§ **Trecho da fonte**
------
Esta é uma das tragédias da igreja atual: os evangélicos são bíblicos mas não contemporâneos, e os liberais são contemporâneos mas não bíblicos. Poucos são os pregadores e mestres que constroem pontes para unir os dois mundos: o bíblico e o contemporâneo. Mas este é o desafio que temos. A única maneira de sermos bons mordomos da revelação de Deus é relacionar a Palavra com o mundo, e para isso devemos estudar e compreender os dois lados deste “abismo”.
Pessoalmente, estou muito agradecido a Martin Lloyd Jones, que me apresentou há mais de trinta anos um pequeno calendário de leituras bíblicas, que havia preparado um clérigo em 1842, para sua consagração na Escócia, com o propósito de que lesse a Bíblia todo ano: o Antigo Testamento uma vez, e o Novo duas. Ainda que se requeira ler quatro capítulos por dia, o método é de muito benefício. Não se começa lendo Gênesis, para seguir em forma contínua, mas se começa simultaneamente nos quatro grandes inícios da Bíblia: Gênesis 1, Esdras1, Mateus 1 e Atos 1. Estes são quatro grandes nascimentos: Gênesis relata o nascimento do universo e Esdras o renascimento da nação após o cativeiro babilônico. Mateus 1, o nascimento de Cristo; e Atos 1, o nascimento da igreja. Minha própria prática é ler três capítulos cada manhã; dois deles corridos, e o terceiro para meditar e estudar. Reservo o quarto para a tarde. Este enfoque ajuda a integrar a mensagem global das Escrituras. Minha recomendação é que procuremos, com este ou qualquer sistema, ler a Bíblia completa todo ano. Por sua vez, precisamos relacionar a Bíblia com a realidade atual.
------
§ **Dados disponíveis**
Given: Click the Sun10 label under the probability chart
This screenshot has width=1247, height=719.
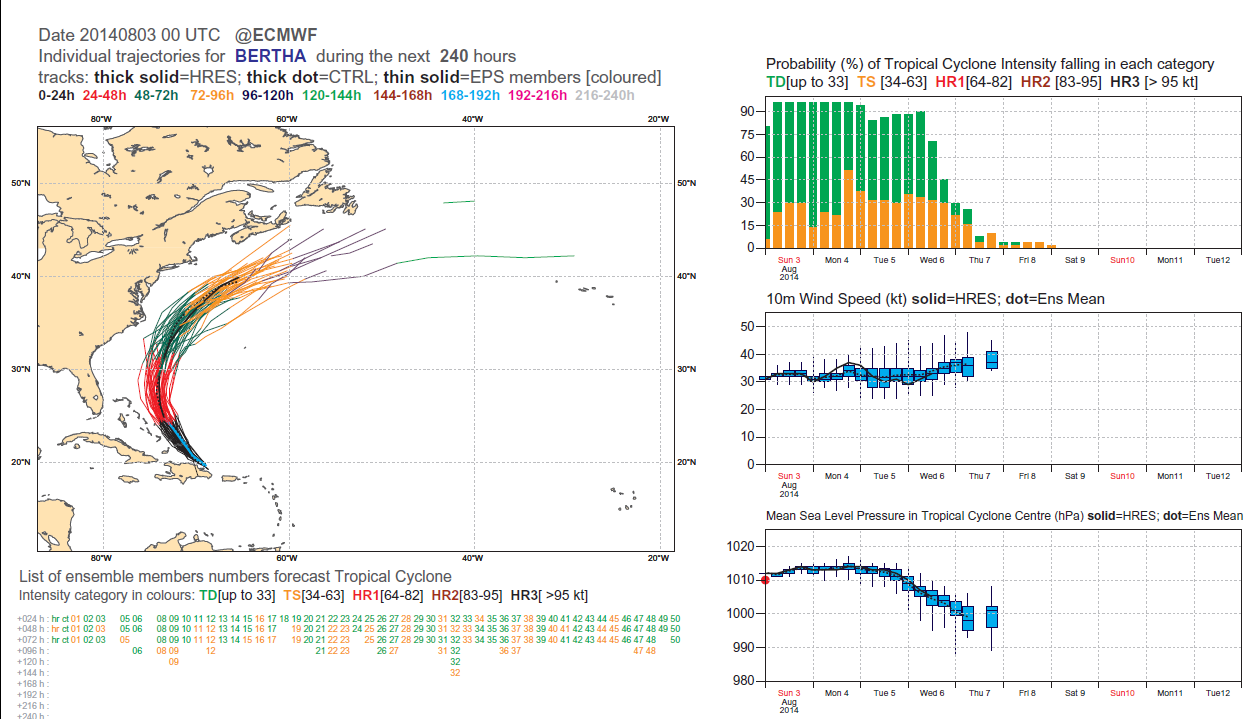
------
§ **Instruções e requisitos**
Reproduza na íntegra o trecho acima sobre a leitura da Bíblia e o mundo contemporâneo, sem mudar nenhuma palavra nem sinal de pontuação.

§ **Resposta do exercício**
Esta é uma das tragédias da igreja atual: os evangélicos são bíblicos mas não contemporâneos, e os liberais são contemporâneos mas não bíblicos. Poucos são os pregadores e mestres que constroem pontes para unir os dois mundos: o bíblico e o contemporâneo. Mas este é o desafio que temos. A única maneira de sermos bons mordomos da revelação de Deus é relacionar a Palavra com o mundo, e para isso devemos estudar e compreender os dois lados deste “abismo”.
Pessoalmente, estou muito agradecido a Martin Lloyd Jones, que me apresentou há mais de trinta anos um pequeno calendário de leituras bíblicas, que havia preparado um clérigo em 1842, para sua consagração na Escócia, com o propósito de que lesse a Bíblia todo ano: o Antigo Testamento uma vez, e o Novo duas. Ainda que se requeira ler quatro capítulos por dia, o método é de muito benefício. Não se começa lendo Gênesis, para seguir em forma contínua, mas se começa simultaneamente nos quatro grandes inícios da Bíblia: Gênesis 1, Esdras1, Mateus 1 e Atos 1. Estes são quatro grandes nascimentos: Gênesis relata o nascimento do universo e Esdras o renascimento da nação após o cativeiro babilônico. Mateus 1, o nascimento de Cristo; e Atos 1, o nascimento da igreja. Minha própria prática é ler três capítulos cada manhã; dois deles corridos, e o terceiro para meditar e estudar. Reservo o quarto para a tarde. Este enfoque ajuda a integrar a mensagem global das Escrituras. Minha recomendação é que procuremos, com este ou qualquer sistema, ler a Bíblia completa todo ano. Por sua vez, precisamos relacionar a Bíblia com a realidade atual.